How does it work with new kernels? Can you please do git bisect (from 2.6.15 to 2.6.16.X) if the problem is still there. Thanks.
Ok, I will try in few days. I havn't use this network card for a long time since I've changed my server. I will try with kernel 2.6.18.
I've got the same problem. I run tests on kernel 2.6.18, 2.6.20 and 2.6.22 with or without APIC, after a while my network card stop respondin and give me the same messages. I guess that is a bug in 3c59x driver! I had 5 PCI 3COM cards 905B and all make same problem. Now i'm using Intel Pro 100, and there ar no problems.
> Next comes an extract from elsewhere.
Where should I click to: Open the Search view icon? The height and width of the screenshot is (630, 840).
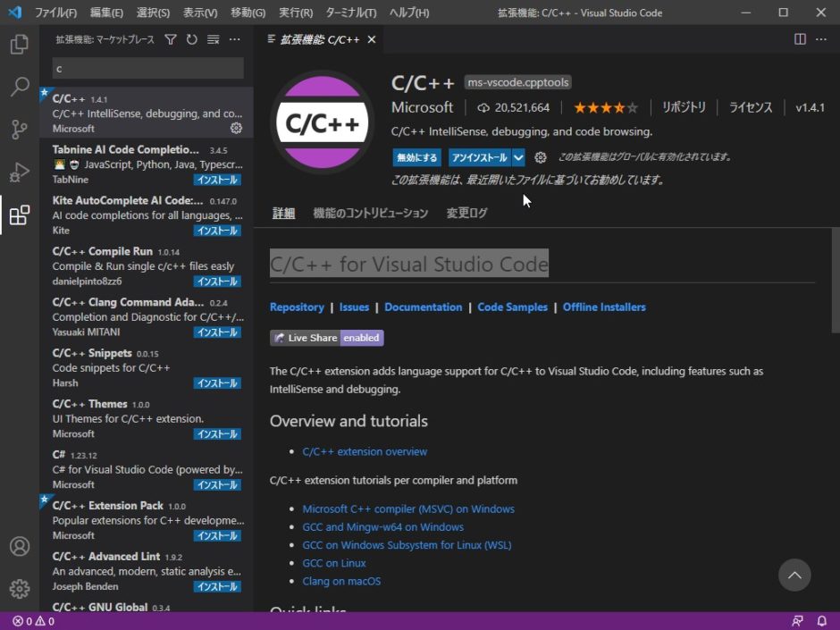[20, 86]
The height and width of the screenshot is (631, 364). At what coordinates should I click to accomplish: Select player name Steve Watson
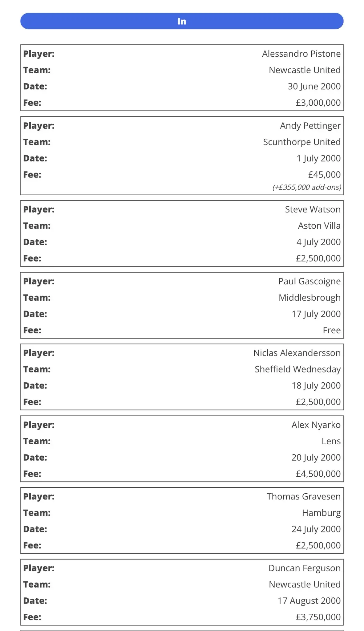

BTW: i changed the MainBoard, i tested those card on AMD K8 AM2 with nVidia chipset, on my AMD K7 Athlon XP 1800+ with VIA KT400 and KT600. Same problems. I have an dual CPU Intel PIII 1000Mhz with VIA Chipset. I'll make a test on this system, if the problem occours .. is a driver problem.
The problem occours from some parameters in driver: TX_RING_SIZE and RX_RING_SIZE. Also tne max_interrupt_work is a problem even for a desktop station! Those parameters are so small and occours all problems. I thing is time that new version of kernels to update the parameter of driver to those values: RX_RING_SIZE = 256 TX_RING_SIZE = 256 max_interrupt_work = 1024; /* or 2048 */ The bug is also describe here: http://bugzilla.kernel.org/show_bug.cgi?id=7440 I build a patch and it available on my website : http://linux.mantech.ro I run the NIC with modified driver for 1 day with those parameters, high load and there is no sign of problems :). Hope that is the end of my problems with this NICs.
I found another problem. TX Ring resets when WATCHDOG expires. If i used an watchdog value larger that 5000 ms (5seconds), about 10000 ms, seems that driver works fine. check to this message: kernel: NETDEV WATCHDOG: eth0: transmit timed out Rise up value of watchdog when you load the driver (see document vortex.txt from Documentation dir in kernel source)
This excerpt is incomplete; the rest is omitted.